Another minor gripe is that the book obfuscates and delays and confuses, and far too close to the end admits when it's set. Its target audience will like as not know nothing about the Frost Fairs, and how traders moved into the middle of the frozen Thames as a unique holiday destination and worked their trade there. Instead, dripping with fantasy as it is, the book leaves the young reader unsure whether this is true or not – is this a well-realised otherworld for the book to live in? No, it's history. And I always feel awkward when a book takes a real and really weird part of our times and wrangles a genre story out of what is actually real life without admitting it.

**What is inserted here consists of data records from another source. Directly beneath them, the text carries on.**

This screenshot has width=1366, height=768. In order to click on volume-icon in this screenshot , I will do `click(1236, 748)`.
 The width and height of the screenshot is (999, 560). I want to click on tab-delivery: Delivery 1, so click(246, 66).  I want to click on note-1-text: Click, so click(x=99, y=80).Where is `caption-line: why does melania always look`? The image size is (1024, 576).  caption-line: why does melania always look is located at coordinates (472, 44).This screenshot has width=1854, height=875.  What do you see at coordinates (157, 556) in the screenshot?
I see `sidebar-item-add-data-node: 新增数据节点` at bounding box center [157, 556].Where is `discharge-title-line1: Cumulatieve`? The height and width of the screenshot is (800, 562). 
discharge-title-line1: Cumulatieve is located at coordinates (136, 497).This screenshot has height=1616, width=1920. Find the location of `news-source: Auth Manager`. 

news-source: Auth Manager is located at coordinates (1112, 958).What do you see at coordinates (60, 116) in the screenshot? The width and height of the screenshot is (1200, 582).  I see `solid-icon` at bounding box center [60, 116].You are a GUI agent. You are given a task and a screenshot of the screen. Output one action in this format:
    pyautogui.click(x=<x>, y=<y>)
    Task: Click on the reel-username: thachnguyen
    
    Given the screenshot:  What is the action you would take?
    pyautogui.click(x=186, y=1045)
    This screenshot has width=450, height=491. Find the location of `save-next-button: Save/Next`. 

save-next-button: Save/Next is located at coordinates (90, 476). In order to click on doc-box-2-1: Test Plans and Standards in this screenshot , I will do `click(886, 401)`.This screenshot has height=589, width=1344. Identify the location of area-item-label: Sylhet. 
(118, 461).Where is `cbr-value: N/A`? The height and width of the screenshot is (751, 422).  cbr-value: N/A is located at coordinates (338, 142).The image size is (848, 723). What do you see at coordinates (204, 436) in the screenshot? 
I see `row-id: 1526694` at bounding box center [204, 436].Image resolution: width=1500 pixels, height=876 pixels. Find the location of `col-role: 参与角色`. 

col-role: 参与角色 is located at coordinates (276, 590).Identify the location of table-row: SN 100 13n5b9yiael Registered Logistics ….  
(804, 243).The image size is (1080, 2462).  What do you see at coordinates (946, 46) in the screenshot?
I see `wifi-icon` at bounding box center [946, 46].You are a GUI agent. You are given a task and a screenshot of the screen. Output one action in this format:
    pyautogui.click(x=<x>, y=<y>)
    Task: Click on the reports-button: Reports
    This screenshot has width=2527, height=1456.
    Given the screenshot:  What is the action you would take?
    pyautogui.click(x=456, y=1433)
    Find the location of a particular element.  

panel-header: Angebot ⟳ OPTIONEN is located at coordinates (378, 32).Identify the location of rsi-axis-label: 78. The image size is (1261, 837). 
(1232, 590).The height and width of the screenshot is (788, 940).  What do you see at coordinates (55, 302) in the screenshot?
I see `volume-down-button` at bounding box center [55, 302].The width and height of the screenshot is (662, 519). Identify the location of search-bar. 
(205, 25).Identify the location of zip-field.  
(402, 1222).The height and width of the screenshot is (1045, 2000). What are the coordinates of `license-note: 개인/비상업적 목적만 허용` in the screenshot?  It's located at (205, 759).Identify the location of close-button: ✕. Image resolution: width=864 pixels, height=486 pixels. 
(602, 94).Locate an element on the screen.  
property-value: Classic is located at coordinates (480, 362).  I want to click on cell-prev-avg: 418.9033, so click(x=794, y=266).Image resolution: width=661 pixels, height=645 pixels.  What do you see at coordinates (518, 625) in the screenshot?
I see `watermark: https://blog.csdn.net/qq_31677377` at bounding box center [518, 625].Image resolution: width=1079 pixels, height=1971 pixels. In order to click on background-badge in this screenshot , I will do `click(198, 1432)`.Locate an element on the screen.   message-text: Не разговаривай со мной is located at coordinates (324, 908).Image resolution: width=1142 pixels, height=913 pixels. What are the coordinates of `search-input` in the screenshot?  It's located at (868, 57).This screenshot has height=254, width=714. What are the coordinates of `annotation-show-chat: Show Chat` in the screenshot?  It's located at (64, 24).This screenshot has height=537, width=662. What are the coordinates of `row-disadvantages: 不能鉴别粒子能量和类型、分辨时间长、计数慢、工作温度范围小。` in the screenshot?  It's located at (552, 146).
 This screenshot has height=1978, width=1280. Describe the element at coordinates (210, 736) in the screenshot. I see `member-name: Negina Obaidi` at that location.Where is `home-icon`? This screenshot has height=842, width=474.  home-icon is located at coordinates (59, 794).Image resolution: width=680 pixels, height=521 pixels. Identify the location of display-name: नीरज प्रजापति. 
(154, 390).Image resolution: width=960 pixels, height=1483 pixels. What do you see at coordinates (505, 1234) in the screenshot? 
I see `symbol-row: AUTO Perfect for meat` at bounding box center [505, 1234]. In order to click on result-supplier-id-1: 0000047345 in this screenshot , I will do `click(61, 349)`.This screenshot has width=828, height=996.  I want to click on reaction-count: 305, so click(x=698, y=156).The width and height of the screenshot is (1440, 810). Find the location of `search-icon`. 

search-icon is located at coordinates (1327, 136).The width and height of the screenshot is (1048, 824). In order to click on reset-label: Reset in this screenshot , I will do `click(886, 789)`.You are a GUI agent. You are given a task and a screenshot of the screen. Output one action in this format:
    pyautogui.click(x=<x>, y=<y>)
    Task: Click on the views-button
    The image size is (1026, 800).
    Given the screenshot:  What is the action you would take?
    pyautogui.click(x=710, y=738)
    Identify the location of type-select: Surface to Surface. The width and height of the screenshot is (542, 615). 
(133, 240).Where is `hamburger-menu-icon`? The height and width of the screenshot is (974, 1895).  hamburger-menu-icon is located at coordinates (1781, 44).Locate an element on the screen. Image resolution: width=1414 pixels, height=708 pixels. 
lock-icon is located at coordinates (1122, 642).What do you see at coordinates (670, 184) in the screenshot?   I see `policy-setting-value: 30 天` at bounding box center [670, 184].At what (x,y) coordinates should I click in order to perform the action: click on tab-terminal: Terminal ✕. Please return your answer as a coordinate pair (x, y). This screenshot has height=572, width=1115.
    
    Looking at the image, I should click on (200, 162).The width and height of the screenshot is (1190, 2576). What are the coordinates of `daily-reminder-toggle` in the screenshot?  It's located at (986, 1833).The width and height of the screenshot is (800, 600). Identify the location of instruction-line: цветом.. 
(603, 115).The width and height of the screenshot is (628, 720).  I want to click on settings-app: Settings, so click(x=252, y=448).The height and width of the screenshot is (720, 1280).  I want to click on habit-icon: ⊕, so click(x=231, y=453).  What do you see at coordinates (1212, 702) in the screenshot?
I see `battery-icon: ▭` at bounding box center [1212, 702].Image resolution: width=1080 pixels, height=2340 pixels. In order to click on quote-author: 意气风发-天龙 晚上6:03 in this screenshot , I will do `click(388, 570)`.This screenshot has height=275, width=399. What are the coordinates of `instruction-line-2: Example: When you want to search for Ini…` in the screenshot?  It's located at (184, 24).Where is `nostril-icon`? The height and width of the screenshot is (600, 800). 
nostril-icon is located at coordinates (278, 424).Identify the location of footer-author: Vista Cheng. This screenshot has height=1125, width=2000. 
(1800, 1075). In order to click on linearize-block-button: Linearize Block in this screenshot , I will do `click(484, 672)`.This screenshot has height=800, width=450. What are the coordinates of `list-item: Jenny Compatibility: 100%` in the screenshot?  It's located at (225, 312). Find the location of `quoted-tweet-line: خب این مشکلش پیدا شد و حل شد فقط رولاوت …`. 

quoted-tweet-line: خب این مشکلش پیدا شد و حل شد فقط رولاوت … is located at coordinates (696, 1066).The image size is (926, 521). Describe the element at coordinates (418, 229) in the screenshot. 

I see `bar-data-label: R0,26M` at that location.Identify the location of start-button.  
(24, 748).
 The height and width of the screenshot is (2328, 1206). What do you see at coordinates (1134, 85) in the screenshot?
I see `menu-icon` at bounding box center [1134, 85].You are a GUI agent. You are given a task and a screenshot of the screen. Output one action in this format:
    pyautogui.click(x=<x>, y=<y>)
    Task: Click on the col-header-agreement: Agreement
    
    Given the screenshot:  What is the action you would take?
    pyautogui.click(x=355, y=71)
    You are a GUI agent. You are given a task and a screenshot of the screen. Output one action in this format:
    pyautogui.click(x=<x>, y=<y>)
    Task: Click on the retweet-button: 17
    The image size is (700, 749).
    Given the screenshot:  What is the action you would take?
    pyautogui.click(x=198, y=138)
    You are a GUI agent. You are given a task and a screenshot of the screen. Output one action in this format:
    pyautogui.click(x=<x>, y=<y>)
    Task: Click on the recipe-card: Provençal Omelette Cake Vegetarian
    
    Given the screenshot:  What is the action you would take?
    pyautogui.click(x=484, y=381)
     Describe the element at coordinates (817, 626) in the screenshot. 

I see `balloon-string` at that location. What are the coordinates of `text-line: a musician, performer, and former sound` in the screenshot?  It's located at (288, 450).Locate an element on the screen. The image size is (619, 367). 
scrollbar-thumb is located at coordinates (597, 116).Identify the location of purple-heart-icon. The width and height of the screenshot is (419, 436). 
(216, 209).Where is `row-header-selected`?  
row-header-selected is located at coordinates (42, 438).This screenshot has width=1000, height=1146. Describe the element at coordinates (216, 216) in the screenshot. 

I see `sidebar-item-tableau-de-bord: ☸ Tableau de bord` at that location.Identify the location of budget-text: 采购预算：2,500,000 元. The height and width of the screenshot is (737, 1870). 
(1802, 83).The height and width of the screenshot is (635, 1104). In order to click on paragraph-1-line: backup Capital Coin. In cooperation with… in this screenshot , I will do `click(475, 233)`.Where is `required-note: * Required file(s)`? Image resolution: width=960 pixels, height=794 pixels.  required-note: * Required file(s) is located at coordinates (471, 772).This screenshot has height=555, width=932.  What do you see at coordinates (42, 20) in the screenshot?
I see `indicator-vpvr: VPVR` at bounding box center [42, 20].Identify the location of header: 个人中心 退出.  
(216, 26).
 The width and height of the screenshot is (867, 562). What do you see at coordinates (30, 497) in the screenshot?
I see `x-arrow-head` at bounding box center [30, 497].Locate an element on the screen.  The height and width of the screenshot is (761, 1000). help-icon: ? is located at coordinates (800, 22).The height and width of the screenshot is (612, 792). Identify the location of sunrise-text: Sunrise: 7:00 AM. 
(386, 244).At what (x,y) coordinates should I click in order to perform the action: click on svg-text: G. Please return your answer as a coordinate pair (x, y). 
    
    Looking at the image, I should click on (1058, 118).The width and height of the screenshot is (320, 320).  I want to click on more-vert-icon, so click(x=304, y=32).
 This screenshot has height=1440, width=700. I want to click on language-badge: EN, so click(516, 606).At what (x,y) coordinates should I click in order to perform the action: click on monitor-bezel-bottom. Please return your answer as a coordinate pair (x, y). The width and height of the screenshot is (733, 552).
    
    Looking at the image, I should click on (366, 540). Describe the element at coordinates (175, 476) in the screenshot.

That said, some bits of this do smack of a lack of realism. There is a madness isn't bad mantra running through a sub-plot that feels far too 'woke' for the days it's set in, and the way Thomasina's new friend just burbles with delight and pleasure at getting loans and setting up a new career for the two of them just smacked of make-believe. The go-getting young businesswoman, in that day and age, thinking of doing what she does? I didn't fall for it.

But this brings us to the final points (at last) – the fact this is the opener of a series (or it looks like it, due to the compound title). To its credit, this is so very much more about The Frost Fair than it is about The Miraculous Sweetmakers, and we really feel that we have had an adventure as well as a series-opener with all the attendant world-building. To such an extent it is impossible to tell what the confectioners' sophomore effort will be like – this could a series whose self-contained entries are as disparate and individual as you could wish to imagine. Certainly nobody as I write can tell. But what we can see is that there is some good craft about this distinctive read, with a most unusual blend of dark, body-snatching PG horror with something of The Snow Queen, if stuck in London. It's by no means perfect, but I still saw a great potential in this author from what she brings to her unusual narrative.

I must thank the publishers for my review copy.

Any lapse in historical education and you could imagine the above being set in Victorian times, when it's not. Time Trap by Richard Smith is, mind – and has just gained a sequel. For a different drama concerning someone being masterful with the meringues and other sweeties, consider Alice Eclair, Spy Extraordinaire! A Recipe for Trouble by Sarah Todd Taylor.